Альшоль сел, а женщина так же быстро разделалась с подростком, задав ему два или три вопроса. Затем она заполнила новые бланки и передала их сержанту:

– Уведите осужденных.

Альшоля с подростком снова повели куда-то.

– Сколько припаяли? – спросил подросток у сержанта.

– Пятнадцать. И скажи спасибо. Могли бы уголовное дело открыть. А так – мелкое хулиганство…

Альшоль с беспокойством прислушивался к их разговору, уже понимая, что происходит что-то не то. Однако вопросов не задавал. Он уже понял, что при общении с милицией лучше не затевать лишних разговоров.

На этот раз их посадили в большой фургон, где и народу было больше – человек двенадцать. Но они Альшолю не понравились – помятые какие-то, небритые и злые. Когда дверцы фургона закрыли и наступила полная темнота, хриплый мужской голос запел:

Ка-андуктор, не спеши-и!
Ка-андуктор, понимаешь,
Что с девушкою я
Прощаюсь навсегда!

Альшоль вздрогнул, вспомнил Саньку. Неужели? Неужели его повезут в Исландию с этими небритыми мужиками? А вдруг в Исландии теперь все такие? Как же скучно будет там жить!

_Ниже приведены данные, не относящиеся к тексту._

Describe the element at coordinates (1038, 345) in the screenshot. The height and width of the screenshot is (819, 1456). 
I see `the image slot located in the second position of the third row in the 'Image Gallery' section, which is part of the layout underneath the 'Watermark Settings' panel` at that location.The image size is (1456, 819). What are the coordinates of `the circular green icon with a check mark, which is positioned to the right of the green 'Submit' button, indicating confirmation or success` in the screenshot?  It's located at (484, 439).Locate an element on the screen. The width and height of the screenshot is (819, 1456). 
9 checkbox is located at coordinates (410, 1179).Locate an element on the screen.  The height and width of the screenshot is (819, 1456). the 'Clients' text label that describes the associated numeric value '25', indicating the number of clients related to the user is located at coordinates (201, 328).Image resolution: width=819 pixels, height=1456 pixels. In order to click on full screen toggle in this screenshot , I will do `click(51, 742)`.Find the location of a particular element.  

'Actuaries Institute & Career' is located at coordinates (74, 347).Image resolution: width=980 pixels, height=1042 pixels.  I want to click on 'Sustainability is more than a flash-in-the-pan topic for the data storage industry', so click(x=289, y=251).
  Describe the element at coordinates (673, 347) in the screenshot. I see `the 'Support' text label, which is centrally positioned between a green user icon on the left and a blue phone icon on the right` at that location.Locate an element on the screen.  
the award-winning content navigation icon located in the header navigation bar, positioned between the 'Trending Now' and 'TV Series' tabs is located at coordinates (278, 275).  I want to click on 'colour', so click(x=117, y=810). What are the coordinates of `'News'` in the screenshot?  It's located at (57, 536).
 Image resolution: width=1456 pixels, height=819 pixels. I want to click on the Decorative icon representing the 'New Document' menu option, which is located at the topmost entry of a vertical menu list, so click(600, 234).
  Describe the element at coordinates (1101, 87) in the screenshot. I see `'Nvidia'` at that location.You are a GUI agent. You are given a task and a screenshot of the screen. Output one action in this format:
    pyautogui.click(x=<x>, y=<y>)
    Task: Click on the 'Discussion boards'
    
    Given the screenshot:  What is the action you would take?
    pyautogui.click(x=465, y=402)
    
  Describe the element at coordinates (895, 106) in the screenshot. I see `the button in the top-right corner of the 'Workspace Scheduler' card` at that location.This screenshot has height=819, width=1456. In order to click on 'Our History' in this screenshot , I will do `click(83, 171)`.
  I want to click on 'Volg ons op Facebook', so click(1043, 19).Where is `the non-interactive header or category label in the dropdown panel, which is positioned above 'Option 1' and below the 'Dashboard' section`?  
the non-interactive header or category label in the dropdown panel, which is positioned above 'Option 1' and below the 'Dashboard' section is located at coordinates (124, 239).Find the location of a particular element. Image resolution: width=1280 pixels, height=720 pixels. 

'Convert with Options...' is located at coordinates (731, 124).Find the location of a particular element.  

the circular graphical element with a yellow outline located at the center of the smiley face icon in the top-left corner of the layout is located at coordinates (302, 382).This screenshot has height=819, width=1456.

Однако до Исландии снова не доехали. Их выгрузили во дворе за высоким забором, по верху которого была пущена колючая проволока, а железные ворота наглухо закрыты, потом по одному провели в низкое здание, окна которого были, как в милицейском фургоне, зарешечены.

Все оказались в просторной комнате, с креслом, стоявшим перед зеркалом. У кресла – пожилой милиционер в белом фартуке. В руках он держал машинку для стрижки волос.

– Ну, кто первый? – спросил он весело.

«Странная какая-то парикмахерская…» – подумал Альшоль и, видя, что его товарищи мнутся, подошел к парикмахеру первым.

– Правильно, дед, – кивнул тот и, усадив Альшоля в кресло, принялся стричь его наголо.

Через минуту на Альшоля смотрела из зеркала маленькая стариковская головка, круглая, как фундучный орех. Борода на лице стала выглядеть совсем несуразно.

– Постригите и бороду, пожалуйста, – попросил он.

Парикмахер хохотнул, нашел длинные ножницы и отхватил Альшолю бороду.

– Это завсегда пожалуйста! Следующий! – крикнул он.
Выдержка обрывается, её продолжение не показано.